* begin *

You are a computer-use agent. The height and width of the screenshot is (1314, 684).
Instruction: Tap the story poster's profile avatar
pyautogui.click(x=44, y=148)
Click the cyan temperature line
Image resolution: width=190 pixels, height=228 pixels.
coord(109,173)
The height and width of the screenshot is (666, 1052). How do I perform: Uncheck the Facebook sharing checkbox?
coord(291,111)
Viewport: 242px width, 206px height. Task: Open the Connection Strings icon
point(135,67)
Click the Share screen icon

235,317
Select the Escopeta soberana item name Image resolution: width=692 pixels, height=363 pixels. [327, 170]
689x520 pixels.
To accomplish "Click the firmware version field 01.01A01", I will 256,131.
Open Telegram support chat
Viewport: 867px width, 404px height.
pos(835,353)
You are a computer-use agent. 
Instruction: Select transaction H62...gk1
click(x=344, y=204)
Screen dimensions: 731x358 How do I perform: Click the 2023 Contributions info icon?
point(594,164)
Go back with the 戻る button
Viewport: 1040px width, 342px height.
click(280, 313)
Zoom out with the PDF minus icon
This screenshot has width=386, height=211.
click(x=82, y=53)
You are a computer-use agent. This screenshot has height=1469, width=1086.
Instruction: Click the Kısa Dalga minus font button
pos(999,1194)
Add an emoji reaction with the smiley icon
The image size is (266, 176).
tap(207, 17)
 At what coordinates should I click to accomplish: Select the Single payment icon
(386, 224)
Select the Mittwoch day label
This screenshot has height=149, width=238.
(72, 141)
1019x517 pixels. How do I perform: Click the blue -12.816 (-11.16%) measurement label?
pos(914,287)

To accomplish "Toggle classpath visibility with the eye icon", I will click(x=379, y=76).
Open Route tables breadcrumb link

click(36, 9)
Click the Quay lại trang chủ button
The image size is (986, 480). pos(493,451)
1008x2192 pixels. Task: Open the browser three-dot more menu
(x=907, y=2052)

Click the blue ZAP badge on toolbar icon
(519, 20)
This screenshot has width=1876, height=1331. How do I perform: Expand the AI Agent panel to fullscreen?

* end *

§ **What the task asks**
Reproduce all of the material above word for word, keeping every line in its original order.

§ **Written answer**
You are a computer-use agent. The height and width of the screenshot is (1314, 684).
Instruction: Tap the story poster's profile avatar
pyautogui.click(x=44, y=148)
Click the cyan temperature line
Image resolution: width=190 pixels, height=228 pixels.
coord(109,173)
The height and width of the screenshot is (666, 1052). How do I perform: Uncheck the Facebook sharing checkbox?
coord(291,111)
Viewport: 242px width, 206px height. Task: Open the Connection Strings icon
point(135,67)
Click the Share screen icon

235,317
Select the Escopeta soberana item name Image resolution: width=692 pixels, height=363 pixels. [327, 170]
689x520 pixels.
To accomplish "Click the firmware version field 01.01A01", I will 256,131.
Open Telegram support chat
Viewport: 867px width, 404px height.
pos(835,353)
You are a computer-use agent. 
Instruction: Select transaction H62...gk1
click(x=344, y=204)
Screen dimensions: 731x358 How do I perform: Click the 2023 Contributions info icon?
point(594,164)
Go back with the 戻る button
Viewport: 1040px width, 342px height.
click(280, 313)
Zoom out with the PDF minus icon
This screenshot has width=386, height=211.
click(x=82, y=53)
You are a computer-use agent. This screenshot has height=1469, width=1086.
Instruction: Click the Kısa Dalga minus font button
pos(999,1194)
Add an emoji reaction with the smiley icon
The image size is (266, 176).
tap(207, 17)
 At what coordinates should I click to accomplish: Select the Single payment icon
(386, 224)
Select the Mittwoch day label
This screenshot has height=149, width=238.
(72, 141)
1019x517 pixels. How do I perform: Click the blue -12.816 (-11.16%) measurement label?
pos(914,287)

To accomplish "Toggle classpath visibility with the eye icon", I will click(x=379, y=76).
Open Route tables breadcrumb link

click(36, 9)
Click the Quay lại trang chủ button
The image size is (986, 480). pos(493,451)
1008x2192 pixels. Task: Open the browser three-dot more menu
(x=907, y=2052)

Click the blue ZAP badge on toolbar icon
(519, 20)
This screenshot has width=1876, height=1331. How do I perform: Expand the AI Agent panel to fullscreen?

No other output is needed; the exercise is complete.